VATICAN CITY (TIP): Pope Francis rightly got credit for helping bring the US and Cuba together and free US government subcontractor Alan Gross. But it was actually Francis’ predecessor, Emeritus Pope Benedict XVI, who made the first high-level Vatican manoeuver to release Gross, spurred in part by an unlikely group of papal lobbyists.
The American Jewish Committee was one of several Jewish groups that approached the Vatican in the months before Benedict’s March 2012 visit to Cuba to ask that the German pontiff raise the issue on humanitarian grounds with President Raul Castro, The Associated Press has learned.
“I was told to rest assured that it would be and that it was raised,” the AJC’s Rabbi David Rosen told the AP on Thursday.
An official familiar with the Holy See’s diplomacy confirmed that Benedict did indeed discuss the Gross case with Castro during their March 27, 2012, meeting in Havana. That encounter, followed a day later by a tete-a-tete between Benedict and Fidel Castro, came exactly two years before Francis and President Barack Obama discussed the Gross detention at the Vatican.
Soon thereafter, Francis wrote letters to both Obama and Castro, asking them to resolve the “humanitarian questions of common concern, including the situation of some prisoners,” and offering up the Vatican as a facilitator to seal the deal to restore relations, the Vatican said December 17.

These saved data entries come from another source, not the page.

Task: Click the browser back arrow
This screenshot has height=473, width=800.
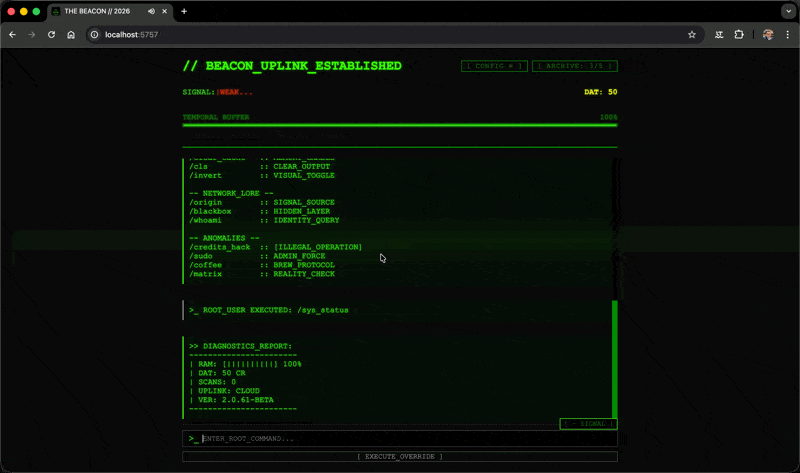Action: tap(12, 34)
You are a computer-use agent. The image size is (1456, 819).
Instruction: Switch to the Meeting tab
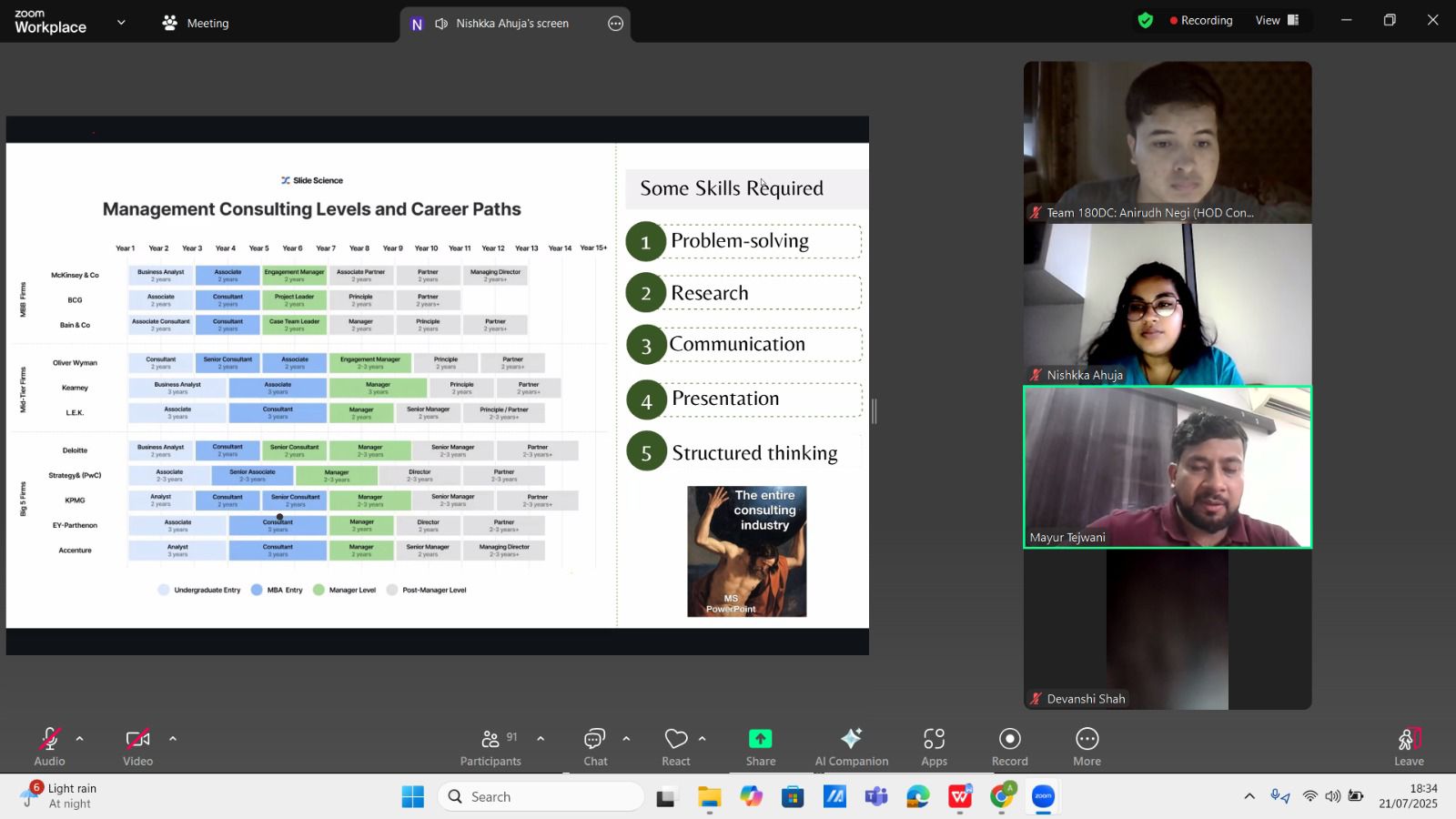[196, 23]
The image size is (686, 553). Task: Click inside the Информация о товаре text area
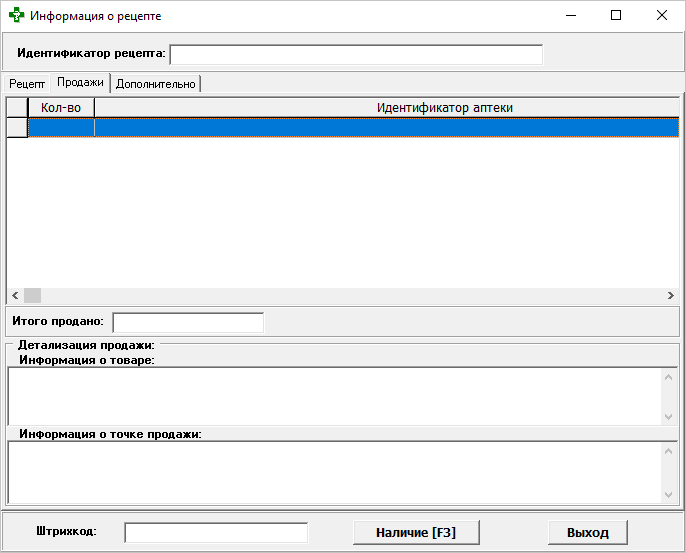(x=334, y=395)
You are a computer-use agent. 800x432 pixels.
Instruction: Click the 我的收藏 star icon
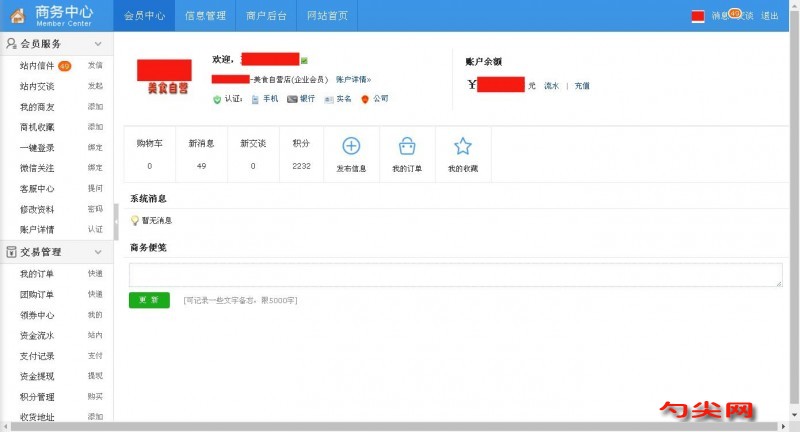point(462,147)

The negotiations were concluded at the Vatican in October in the presence of Francis’ top diplomat, Cardinal Pietro Parolin, who until 2013 was the Vatican’s ambassador to Cuba’s top ally, Venezuela.
Gross was released Wednesday and returned home to the US in a prisoner swap for three Cubans held as spies, part of an historic decision to normalize diplomatic ties severed during a half-century of Cold War acrimony.